Call for Papers
Wellesley College, Wellesley, Massachusetts
15 March 2014
Proposals due by 30 September 2013
A one-day symposium sponsored by the Grace Slack McNeil
Program for Studies in American Art at Wellesley College and the Office of
Academic Programs at Historic Deerfield
This symposium will explore visual representations of
scientific inquiry produced, collected, distributed or otherwise circulating in
New England from the start of the 18th century to the first decades of the 20th
century. Beginning with the scientific discoveries of the Enlightenment and
extending through the 19th and into the 20th centuries, New Englanders sought
to understand and explain scientific paradigms through two and
three-dimensional representations. Botanical drawings, geological maps and
charts, anatomical models, waxworks, and dioramas are just a few of the methods
through which professionals and amateurs employed artistic methods and
techniques in pursuit of scientific research and pedagogy. How did these
representations shape scientific understanding? How did scientific ideas
produce particular types of objects?
What was the nature of collaboration between scientist and artist? How
was the art of science put to pedagogical use in a variety of educational
institutions from classrooms to lecture halls and museums?
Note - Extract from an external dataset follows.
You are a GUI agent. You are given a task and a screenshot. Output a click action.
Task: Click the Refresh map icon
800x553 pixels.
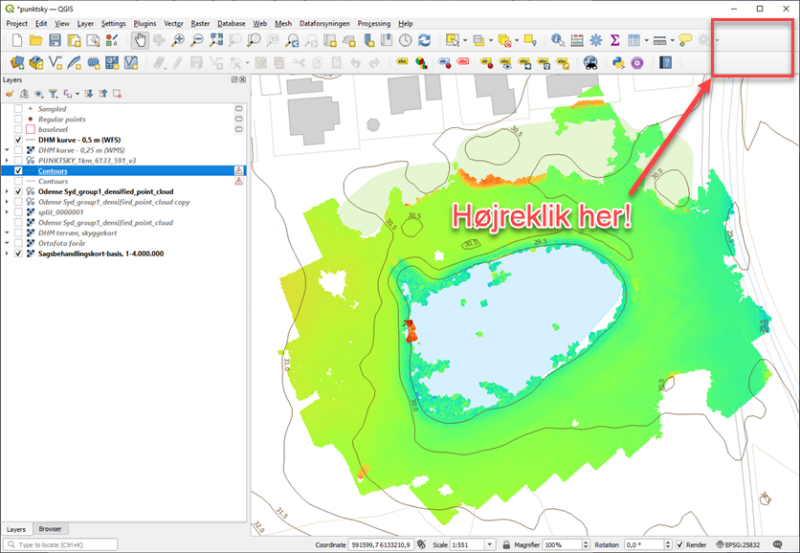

Papers should be theoretical or analytical in nature
rather than descriptive and should be approximately 20 minutes long. Please
submit 250-word proposals and a two-page c.v. via electronic mail to Martha
McNamara, mmcnamar@wellesley.edu
and Barbara Matthews, bmathews@historic-deerfield.org.
Proposals should include the title of the paper and the presenter's name. The
deadline for submissions is September 30th, 2013.